Pour Vallourec, les Etats-Unis sont une opportunité considérable : c'est notre principal débouché en termes de volumes et nous allons produire plus de 700.000 tonnes de tubes dont l'essentiel va servir à l'exploitation de ces gaz et pétrole non conventionnels. Nous avons quasiment doublé la capacité de production de notre usine de Youngstown dans l'Ohio, tout près du plus gros gisement de gaz naturel non conventionnel des Etats-Unis, Marcellus. On a été les premiers à voir cette opportunité, on a bougé vite. Le gaz de schiste, c'est une réalité quotidienne. Ce n'est pas de la théorie. C'est une histoire de croissance où on est également très, très bien positionné. La spécificité du système américain, c'est que c'est un marché plus fragmenté, avec beaucoup de petits producteurs locaux, qui utilisent aussi des produits premium, mais c'est là aussi un élément de soutien à la croissance du groupe. Nous réalisons 20% à 25% de notre chiffre d'affaires aux Etats-Unis. Il sera en progression.

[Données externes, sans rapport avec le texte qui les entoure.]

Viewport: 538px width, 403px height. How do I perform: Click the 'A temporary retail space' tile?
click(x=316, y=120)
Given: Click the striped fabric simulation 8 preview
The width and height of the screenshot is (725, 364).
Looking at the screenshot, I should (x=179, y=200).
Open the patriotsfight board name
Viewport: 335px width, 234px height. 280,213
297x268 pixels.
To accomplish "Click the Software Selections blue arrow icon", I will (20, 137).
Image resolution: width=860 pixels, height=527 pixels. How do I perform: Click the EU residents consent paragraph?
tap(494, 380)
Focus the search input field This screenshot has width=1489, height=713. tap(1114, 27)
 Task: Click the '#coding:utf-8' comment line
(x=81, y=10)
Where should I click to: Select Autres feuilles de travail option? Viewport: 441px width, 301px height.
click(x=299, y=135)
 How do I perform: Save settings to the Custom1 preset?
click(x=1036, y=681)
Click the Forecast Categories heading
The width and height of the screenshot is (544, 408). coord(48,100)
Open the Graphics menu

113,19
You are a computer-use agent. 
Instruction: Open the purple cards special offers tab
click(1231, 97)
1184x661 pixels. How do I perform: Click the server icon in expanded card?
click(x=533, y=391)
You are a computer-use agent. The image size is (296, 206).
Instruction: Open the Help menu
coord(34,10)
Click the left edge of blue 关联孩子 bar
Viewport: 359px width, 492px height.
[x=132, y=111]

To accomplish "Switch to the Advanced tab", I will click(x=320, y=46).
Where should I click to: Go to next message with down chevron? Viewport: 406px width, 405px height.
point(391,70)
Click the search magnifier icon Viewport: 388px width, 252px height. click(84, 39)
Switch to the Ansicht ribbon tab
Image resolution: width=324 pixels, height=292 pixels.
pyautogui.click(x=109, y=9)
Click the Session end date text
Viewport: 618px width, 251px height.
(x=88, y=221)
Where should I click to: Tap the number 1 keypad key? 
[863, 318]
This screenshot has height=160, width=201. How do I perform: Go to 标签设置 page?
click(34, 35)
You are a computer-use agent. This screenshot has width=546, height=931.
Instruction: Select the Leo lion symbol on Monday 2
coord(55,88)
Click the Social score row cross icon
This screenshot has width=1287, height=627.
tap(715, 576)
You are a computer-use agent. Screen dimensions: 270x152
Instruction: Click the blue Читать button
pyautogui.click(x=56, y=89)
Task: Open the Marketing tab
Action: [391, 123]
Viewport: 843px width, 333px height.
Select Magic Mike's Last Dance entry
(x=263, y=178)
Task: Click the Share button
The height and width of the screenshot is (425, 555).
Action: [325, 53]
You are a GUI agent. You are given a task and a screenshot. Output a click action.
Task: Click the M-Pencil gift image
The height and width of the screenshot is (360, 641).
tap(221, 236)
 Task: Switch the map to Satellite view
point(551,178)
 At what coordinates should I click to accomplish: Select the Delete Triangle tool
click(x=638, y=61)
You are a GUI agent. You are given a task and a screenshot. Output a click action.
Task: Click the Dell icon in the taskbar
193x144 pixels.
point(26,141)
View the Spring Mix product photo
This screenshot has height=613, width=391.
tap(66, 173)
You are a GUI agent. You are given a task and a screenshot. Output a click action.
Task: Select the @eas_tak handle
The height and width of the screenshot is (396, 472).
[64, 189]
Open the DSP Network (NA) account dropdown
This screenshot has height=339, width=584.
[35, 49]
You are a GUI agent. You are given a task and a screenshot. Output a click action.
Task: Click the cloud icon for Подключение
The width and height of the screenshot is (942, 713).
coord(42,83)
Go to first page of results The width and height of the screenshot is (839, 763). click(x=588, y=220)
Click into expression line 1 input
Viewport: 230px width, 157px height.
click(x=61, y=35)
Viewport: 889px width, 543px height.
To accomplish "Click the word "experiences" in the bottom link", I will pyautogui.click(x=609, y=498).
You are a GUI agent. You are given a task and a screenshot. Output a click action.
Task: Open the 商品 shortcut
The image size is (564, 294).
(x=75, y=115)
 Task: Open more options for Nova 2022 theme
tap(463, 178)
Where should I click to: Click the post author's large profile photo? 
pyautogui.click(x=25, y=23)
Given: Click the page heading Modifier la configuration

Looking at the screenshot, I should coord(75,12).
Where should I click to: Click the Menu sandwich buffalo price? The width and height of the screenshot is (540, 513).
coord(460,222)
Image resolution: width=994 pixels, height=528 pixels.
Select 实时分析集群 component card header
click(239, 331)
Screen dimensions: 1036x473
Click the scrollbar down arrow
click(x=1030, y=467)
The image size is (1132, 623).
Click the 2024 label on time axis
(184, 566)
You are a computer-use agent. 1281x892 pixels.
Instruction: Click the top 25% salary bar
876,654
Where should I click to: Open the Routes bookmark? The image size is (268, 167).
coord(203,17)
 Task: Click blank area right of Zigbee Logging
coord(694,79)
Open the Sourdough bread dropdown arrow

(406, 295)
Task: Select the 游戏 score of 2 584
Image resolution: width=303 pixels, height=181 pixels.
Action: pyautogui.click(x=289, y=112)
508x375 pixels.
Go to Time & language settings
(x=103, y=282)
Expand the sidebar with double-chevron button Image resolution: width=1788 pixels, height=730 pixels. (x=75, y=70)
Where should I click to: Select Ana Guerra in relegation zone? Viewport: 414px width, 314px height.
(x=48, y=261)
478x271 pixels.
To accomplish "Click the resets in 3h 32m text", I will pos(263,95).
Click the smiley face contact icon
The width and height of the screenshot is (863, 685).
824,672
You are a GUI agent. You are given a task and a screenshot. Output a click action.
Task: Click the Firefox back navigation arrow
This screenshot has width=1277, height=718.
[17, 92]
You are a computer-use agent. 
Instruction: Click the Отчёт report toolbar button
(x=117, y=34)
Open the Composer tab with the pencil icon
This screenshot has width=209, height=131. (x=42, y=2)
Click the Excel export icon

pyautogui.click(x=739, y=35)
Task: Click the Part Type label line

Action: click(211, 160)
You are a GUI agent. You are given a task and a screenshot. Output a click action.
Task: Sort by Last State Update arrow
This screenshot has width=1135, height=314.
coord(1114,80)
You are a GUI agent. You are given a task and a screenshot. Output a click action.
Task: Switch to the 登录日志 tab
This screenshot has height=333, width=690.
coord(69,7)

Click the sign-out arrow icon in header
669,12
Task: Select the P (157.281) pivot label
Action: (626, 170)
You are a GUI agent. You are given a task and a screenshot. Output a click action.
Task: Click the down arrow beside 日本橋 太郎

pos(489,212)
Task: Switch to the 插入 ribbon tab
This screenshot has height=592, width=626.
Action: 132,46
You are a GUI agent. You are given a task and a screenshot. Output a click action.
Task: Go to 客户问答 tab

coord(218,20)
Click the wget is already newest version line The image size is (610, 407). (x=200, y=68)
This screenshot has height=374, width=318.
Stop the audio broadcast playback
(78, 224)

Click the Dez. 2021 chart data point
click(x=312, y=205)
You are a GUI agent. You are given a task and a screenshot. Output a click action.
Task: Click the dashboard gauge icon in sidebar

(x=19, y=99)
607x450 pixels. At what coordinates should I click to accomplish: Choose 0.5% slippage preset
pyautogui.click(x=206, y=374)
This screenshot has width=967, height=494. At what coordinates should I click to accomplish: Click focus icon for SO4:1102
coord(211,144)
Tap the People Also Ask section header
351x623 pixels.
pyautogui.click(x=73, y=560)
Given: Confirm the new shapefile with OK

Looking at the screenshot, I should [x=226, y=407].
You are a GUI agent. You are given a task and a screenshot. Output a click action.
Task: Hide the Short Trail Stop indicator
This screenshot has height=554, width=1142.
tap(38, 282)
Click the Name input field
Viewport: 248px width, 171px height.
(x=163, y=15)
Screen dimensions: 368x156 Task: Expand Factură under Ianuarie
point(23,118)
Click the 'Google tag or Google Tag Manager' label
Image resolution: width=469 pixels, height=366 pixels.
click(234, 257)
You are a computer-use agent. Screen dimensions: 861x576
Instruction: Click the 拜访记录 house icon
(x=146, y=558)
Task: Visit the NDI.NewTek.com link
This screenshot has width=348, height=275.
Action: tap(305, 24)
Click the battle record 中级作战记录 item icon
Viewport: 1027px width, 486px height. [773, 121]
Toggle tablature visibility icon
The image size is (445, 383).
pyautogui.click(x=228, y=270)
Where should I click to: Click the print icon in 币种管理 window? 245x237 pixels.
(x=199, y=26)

Les polémiques sur les conditions d'exploitation du gaz de schiste aux Etats-Unis ne vont-elles pas conduire au durcissement des normes ?

Contrairement à l'idée répandue, il y a eu très peu d'accidents. Les rares cas viennent de l'indiscipline de petits producteurs qui n'ont pas été assez prudents dans le traitement et le recyclage de l'eau utilisée pour fracturer la roche.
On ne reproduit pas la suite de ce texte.